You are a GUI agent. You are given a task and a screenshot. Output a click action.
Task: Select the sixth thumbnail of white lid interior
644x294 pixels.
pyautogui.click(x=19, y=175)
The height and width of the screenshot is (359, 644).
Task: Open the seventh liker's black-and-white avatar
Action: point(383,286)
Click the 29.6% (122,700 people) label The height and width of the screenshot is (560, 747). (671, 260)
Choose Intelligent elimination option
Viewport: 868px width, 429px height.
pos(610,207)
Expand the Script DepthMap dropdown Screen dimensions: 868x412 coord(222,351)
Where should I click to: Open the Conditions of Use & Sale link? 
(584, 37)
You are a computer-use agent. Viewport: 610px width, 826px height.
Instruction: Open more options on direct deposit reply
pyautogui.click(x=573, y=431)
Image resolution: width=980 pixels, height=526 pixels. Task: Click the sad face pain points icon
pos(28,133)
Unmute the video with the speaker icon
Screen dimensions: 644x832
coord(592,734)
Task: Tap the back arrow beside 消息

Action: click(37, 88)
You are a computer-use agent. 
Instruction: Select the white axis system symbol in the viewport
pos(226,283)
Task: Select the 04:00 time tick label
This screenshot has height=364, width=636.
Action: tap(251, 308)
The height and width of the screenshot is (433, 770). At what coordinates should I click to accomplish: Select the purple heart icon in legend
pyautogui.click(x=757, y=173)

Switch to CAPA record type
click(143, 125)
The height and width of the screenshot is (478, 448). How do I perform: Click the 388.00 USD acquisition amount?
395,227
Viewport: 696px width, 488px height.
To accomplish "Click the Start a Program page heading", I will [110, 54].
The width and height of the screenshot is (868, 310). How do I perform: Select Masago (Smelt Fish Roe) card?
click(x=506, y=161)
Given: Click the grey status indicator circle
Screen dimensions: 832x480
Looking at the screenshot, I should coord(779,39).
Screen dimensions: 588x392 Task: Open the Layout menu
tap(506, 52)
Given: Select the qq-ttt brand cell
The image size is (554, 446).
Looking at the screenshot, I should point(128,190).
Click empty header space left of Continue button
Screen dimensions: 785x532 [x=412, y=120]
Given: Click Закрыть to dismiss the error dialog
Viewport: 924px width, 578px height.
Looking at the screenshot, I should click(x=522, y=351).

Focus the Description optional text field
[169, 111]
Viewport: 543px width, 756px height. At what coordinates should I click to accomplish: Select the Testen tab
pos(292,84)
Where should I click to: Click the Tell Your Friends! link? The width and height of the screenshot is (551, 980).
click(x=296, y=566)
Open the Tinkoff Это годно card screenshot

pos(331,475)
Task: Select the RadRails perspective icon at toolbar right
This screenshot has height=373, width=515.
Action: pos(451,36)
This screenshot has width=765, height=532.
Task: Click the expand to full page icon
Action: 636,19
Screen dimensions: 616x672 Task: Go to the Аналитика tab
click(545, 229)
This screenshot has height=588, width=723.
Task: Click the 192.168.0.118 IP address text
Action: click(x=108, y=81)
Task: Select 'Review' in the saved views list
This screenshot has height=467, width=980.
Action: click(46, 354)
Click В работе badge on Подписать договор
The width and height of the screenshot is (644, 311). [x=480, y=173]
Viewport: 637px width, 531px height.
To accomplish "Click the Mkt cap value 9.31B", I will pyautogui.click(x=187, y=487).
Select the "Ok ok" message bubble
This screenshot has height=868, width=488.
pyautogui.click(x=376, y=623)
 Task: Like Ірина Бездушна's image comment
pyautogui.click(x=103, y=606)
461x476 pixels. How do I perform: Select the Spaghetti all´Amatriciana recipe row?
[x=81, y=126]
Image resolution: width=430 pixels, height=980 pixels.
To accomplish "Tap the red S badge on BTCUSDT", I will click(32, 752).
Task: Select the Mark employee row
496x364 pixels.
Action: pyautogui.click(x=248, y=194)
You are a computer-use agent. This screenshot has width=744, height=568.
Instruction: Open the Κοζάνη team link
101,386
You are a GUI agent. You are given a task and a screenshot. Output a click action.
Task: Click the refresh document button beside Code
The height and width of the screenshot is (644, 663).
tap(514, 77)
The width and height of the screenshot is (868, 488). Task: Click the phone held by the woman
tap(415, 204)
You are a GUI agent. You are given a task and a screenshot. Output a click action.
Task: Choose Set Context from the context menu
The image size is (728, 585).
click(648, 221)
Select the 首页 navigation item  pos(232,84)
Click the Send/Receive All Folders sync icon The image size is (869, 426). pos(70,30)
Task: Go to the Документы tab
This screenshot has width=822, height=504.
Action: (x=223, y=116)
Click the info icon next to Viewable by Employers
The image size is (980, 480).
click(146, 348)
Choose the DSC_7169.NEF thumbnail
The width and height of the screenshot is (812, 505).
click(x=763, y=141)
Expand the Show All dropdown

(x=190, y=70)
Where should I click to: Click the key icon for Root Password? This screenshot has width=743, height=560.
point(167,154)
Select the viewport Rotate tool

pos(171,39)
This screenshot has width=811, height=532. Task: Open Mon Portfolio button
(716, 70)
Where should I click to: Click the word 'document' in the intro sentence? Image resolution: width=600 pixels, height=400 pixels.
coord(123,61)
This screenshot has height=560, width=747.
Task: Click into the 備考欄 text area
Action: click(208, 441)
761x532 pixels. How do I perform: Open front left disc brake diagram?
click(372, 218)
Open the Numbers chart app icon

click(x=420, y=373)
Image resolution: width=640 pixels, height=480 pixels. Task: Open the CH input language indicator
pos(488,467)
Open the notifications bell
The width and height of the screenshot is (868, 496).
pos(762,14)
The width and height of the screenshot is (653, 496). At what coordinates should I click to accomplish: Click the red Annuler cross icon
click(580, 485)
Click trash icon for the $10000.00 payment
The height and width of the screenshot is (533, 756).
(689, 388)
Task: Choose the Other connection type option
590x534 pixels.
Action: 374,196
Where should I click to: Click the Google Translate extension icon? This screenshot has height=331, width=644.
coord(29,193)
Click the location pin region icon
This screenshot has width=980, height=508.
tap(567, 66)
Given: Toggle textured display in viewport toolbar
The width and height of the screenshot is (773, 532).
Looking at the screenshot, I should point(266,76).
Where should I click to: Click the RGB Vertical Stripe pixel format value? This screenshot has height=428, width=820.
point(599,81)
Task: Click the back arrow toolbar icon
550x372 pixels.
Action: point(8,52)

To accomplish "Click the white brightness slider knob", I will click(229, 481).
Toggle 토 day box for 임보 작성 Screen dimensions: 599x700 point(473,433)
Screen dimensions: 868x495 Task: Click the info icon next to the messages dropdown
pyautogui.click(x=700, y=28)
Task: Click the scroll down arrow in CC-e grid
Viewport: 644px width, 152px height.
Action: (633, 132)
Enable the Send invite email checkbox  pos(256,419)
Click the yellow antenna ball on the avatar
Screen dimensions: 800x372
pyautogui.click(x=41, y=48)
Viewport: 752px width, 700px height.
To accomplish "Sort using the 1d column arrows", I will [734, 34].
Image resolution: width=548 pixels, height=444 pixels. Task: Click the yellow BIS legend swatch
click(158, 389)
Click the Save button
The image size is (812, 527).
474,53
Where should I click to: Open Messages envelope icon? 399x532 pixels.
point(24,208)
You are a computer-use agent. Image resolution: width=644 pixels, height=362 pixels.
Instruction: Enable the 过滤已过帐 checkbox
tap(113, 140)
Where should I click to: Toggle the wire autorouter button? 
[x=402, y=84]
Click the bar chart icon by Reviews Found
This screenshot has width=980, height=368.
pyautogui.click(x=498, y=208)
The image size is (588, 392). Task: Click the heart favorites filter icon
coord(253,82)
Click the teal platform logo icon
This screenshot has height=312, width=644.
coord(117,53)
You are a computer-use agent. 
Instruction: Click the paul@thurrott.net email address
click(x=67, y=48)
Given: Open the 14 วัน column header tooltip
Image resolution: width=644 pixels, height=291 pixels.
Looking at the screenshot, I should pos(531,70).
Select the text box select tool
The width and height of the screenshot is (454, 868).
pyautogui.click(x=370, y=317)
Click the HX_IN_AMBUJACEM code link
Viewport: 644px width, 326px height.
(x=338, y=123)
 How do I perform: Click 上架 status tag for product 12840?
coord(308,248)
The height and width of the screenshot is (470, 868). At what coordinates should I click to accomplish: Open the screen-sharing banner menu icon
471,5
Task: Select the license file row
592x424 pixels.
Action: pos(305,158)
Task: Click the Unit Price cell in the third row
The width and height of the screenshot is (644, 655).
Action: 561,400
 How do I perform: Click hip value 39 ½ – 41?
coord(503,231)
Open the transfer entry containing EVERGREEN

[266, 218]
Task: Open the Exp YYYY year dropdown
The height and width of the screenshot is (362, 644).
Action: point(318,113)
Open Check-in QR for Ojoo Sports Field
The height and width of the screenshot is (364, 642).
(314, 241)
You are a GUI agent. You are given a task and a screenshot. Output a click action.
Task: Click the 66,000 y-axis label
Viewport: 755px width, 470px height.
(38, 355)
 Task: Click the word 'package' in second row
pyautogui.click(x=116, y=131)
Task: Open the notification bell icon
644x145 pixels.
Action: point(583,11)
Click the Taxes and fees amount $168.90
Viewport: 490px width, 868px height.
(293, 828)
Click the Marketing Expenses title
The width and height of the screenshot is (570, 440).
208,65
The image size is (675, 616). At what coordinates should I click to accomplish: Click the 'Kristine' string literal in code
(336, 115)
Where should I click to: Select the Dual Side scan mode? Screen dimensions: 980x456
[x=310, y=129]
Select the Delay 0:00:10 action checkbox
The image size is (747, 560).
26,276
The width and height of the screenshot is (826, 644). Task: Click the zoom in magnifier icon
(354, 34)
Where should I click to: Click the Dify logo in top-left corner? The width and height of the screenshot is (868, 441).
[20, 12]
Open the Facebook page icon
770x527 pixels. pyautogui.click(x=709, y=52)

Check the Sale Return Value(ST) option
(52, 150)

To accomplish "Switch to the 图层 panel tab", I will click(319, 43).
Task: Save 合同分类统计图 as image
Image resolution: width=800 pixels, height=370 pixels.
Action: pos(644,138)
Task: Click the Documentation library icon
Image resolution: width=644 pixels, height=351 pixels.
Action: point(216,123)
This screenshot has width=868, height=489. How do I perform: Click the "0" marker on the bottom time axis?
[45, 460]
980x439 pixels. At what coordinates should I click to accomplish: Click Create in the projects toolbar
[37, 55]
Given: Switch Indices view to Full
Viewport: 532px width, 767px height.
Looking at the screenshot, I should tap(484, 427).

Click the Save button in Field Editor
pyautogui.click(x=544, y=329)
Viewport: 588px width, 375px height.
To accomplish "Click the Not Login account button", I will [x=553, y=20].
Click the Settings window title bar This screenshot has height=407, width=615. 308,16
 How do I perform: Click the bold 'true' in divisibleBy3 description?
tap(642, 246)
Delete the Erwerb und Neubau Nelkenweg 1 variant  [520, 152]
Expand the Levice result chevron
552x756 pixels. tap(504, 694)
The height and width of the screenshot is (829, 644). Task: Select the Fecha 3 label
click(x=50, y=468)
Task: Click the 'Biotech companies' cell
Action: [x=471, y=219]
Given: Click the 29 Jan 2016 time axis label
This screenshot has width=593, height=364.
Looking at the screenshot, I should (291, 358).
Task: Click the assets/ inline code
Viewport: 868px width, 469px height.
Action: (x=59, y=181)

• [WHAT IS REQUIRED]: What lines in the entries above hold "column"? Copy every one.

• [RESULT]:
To accomplish "Sort using the 1d column arrows", I will [734, 34].
Given: Open the 14 วัน column header tooltip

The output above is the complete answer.